[Saved data entries]
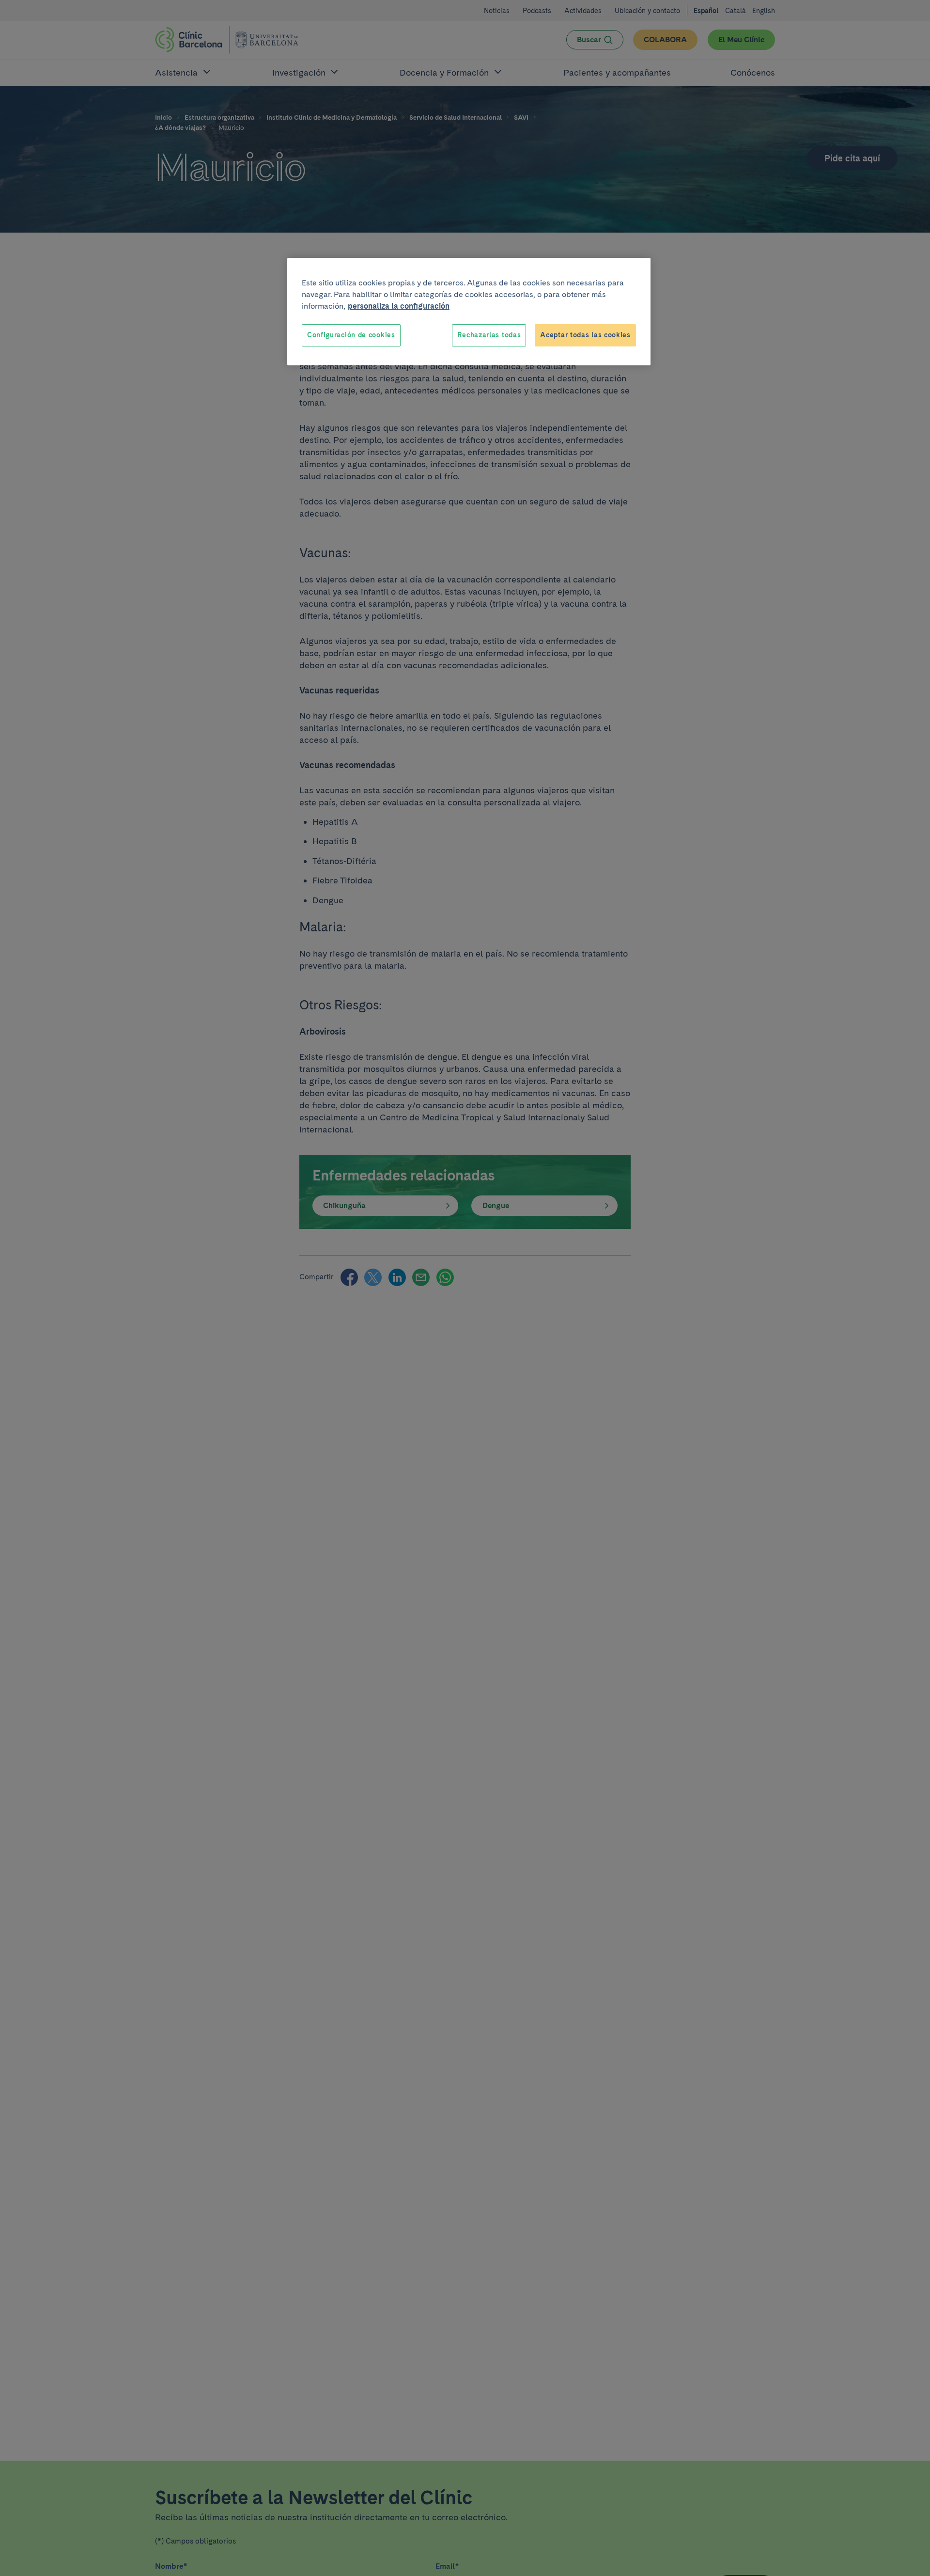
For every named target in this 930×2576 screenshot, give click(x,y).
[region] (469, 311)
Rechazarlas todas (489, 335)
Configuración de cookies (351, 335)
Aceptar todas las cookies (585, 335)
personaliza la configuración (399, 306)
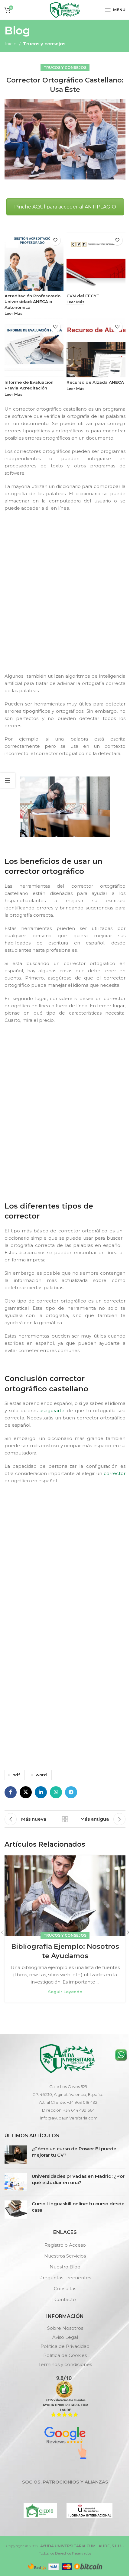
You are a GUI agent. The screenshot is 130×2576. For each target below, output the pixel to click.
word (41, 1774)
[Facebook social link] (11, 1792)
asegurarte (52, 1410)
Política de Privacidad (65, 2346)
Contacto (65, 2299)
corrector (114, 1473)
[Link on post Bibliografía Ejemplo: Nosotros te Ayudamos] (65, 1895)
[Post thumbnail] (16, 2154)
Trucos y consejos (44, 44)
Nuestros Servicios (65, 2256)
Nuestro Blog (65, 2267)
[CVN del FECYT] (96, 261)
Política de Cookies (65, 2355)
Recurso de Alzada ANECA (95, 382)
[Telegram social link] (71, 1792)
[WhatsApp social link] (56, 1792)
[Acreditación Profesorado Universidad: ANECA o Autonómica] (34, 261)
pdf (16, 1774)
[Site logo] (65, 9)
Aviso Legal (65, 2337)
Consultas (65, 2288)
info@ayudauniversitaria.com (68, 2118)
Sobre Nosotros (65, 2328)
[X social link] (26, 1792)
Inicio (11, 44)
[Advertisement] (65, 597)
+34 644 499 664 (79, 2110)
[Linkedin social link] (41, 1792)
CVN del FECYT (83, 295)
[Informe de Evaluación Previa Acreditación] (34, 347)
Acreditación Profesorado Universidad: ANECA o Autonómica (32, 301)
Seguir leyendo (65, 1991)
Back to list (65, 1819)
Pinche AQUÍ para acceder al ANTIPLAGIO (65, 207)
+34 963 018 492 (82, 2102)
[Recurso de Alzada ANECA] (96, 347)
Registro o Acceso (65, 2245)
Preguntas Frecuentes (65, 2278)
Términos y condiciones (65, 2364)
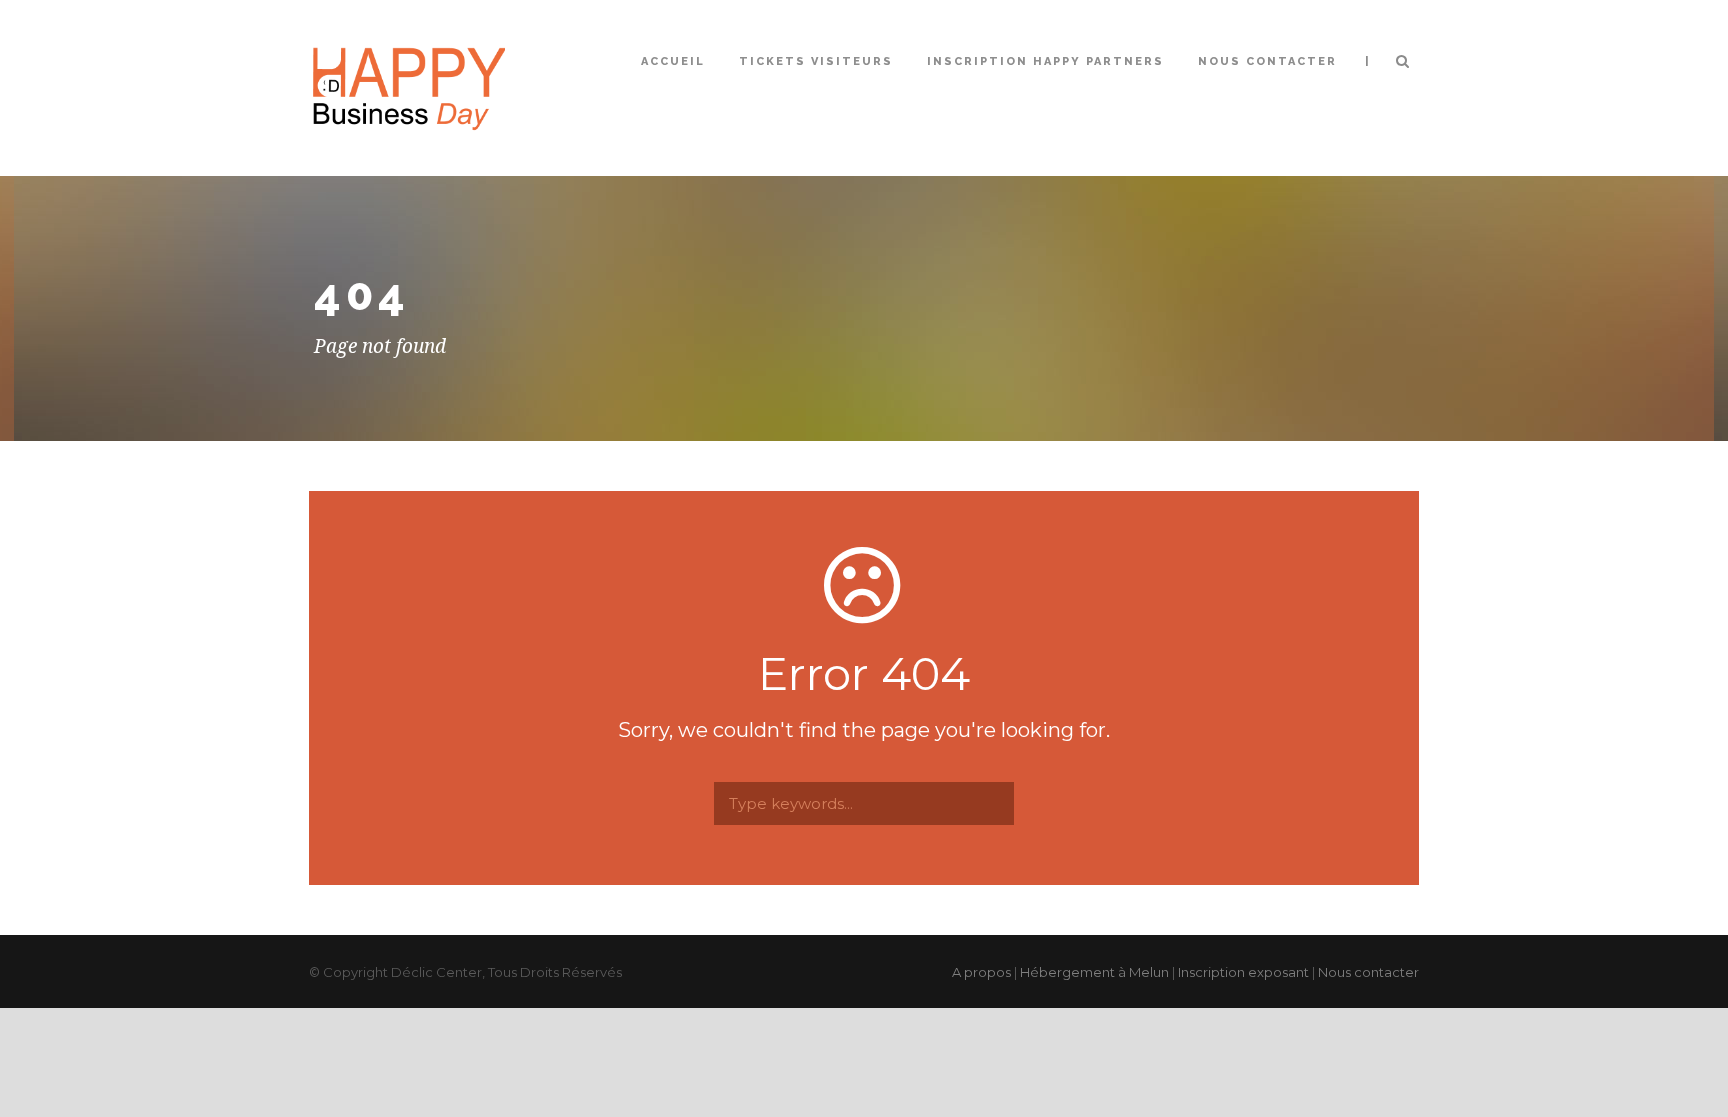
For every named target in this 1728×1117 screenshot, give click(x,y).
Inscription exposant (1243, 972)
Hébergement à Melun (1094, 972)
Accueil (673, 61)
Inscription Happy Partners (1045, 61)
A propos (981, 972)
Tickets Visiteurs (816, 61)
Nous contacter (1267, 61)
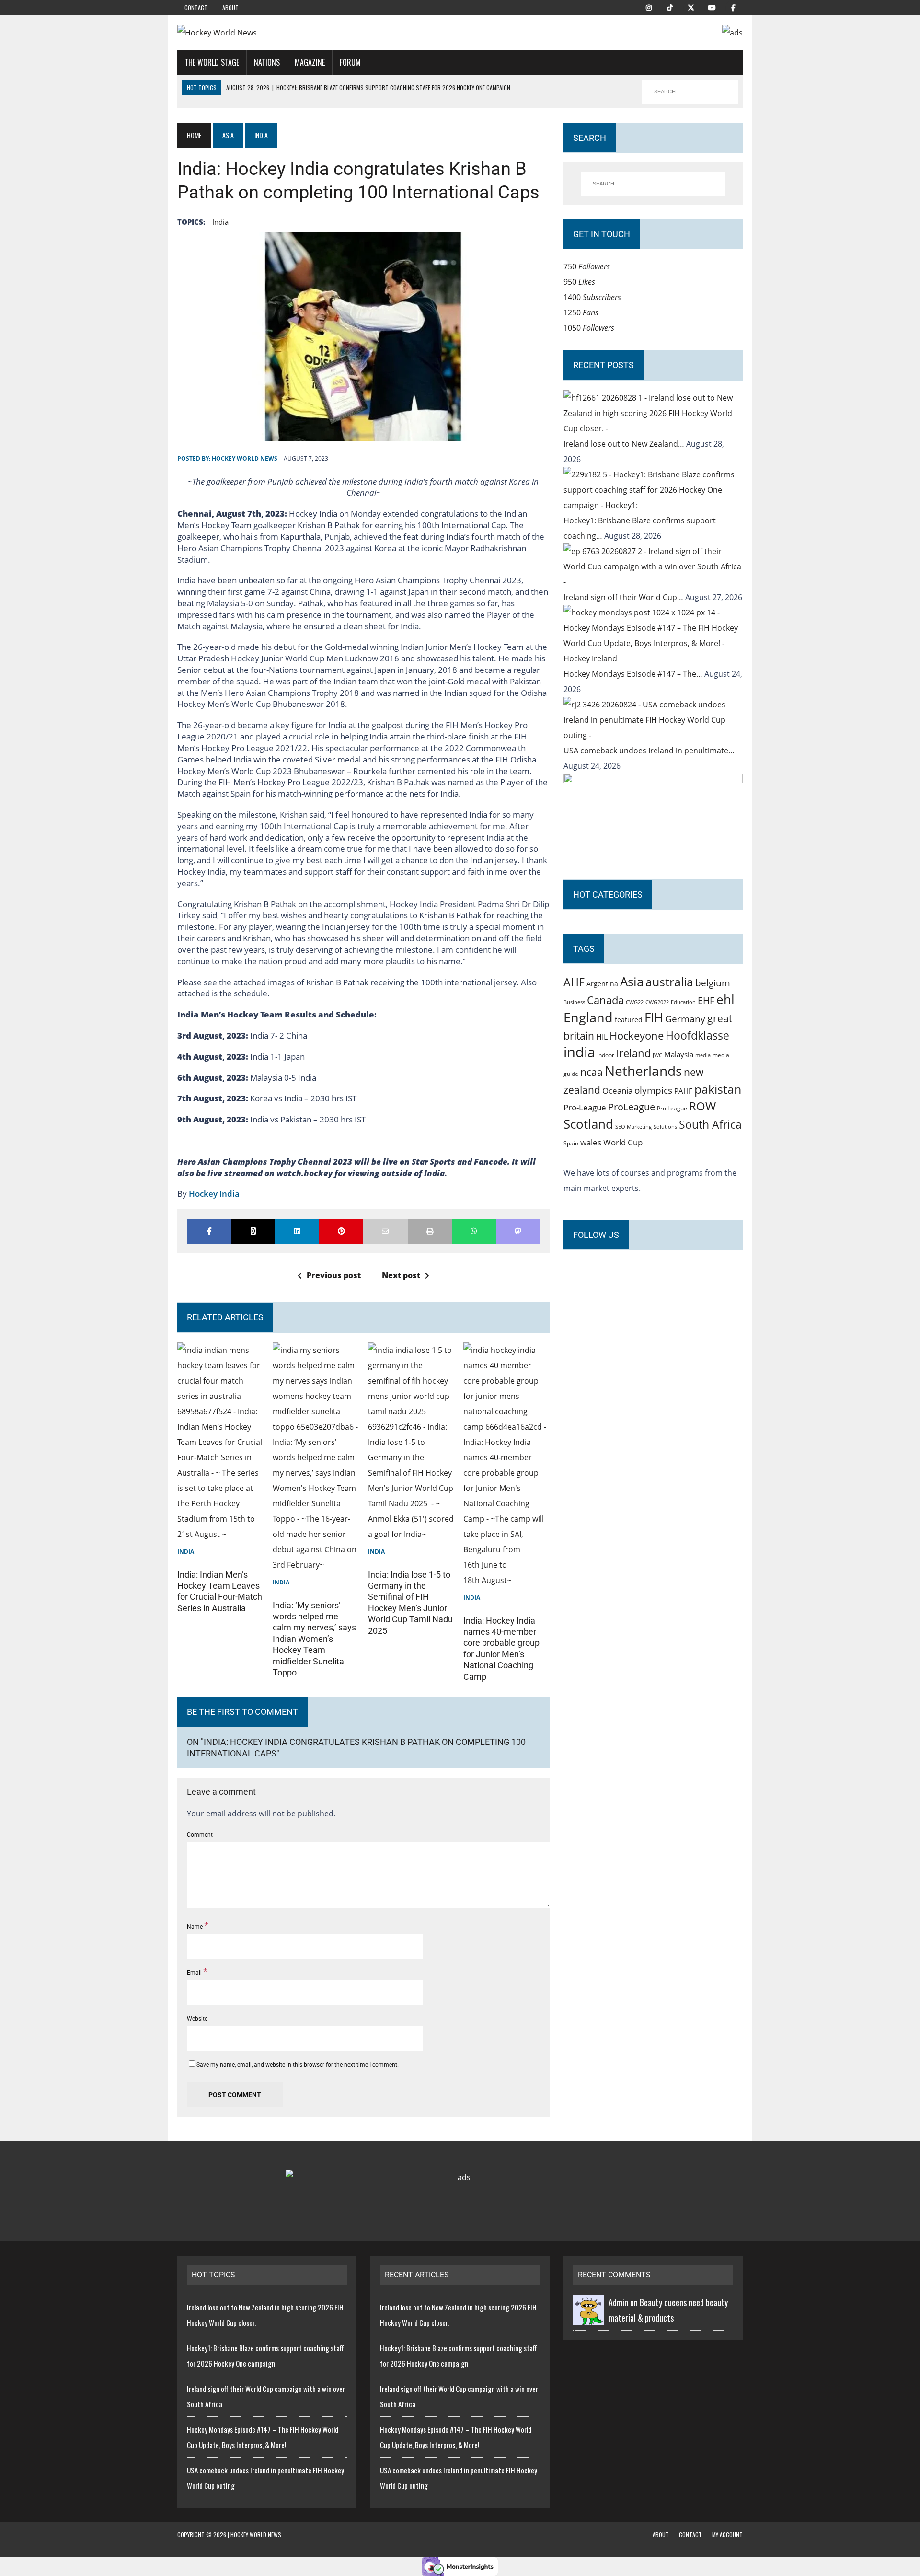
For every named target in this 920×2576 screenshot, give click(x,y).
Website (197, 2018)
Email (195, 1972)
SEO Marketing (633, 1126)
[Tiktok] (669, 6)
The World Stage (211, 62)
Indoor (605, 1055)
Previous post (334, 1275)
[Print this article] (430, 1231)
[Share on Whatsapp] (474, 1231)
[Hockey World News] (266, 32)
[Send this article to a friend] (385, 1231)
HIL (602, 1036)
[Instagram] (648, 6)
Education (683, 1001)
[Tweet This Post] (253, 1231)
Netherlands (643, 1071)
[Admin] (588, 2317)
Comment (200, 1834)
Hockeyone (637, 1035)
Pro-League (585, 1107)
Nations (267, 62)
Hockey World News (244, 458)
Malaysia (678, 1054)
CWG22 (635, 1002)
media (703, 1055)
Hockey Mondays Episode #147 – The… (634, 674)
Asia (228, 135)
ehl (725, 999)
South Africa (710, 1124)
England (588, 1017)
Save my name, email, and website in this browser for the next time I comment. (297, 2064)
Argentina (602, 983)
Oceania (617, 1090)
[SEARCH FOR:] (690, 91)
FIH (653, 1017)
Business (574, 1001)
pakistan (717, 1089)
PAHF (683, 1091)
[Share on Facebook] (209, 1231)
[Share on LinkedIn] (297, 1231)
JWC (657, 1055)
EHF (706, 1000)
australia (669, 981)
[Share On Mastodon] (518, 1231)
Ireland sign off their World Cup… (624, 597)
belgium (712, 983)
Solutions (665, 1126)
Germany (685, 1018)
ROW (702, 1106)
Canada (605, 1000)
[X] (691, 6)
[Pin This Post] (341, 1231)
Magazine (310, 62)
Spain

*EXERCISE INSTRUCTIONS*. Go through the lines above and count those that include "click"; give the total and nothing more.

*YOUR SOLUTION*. 4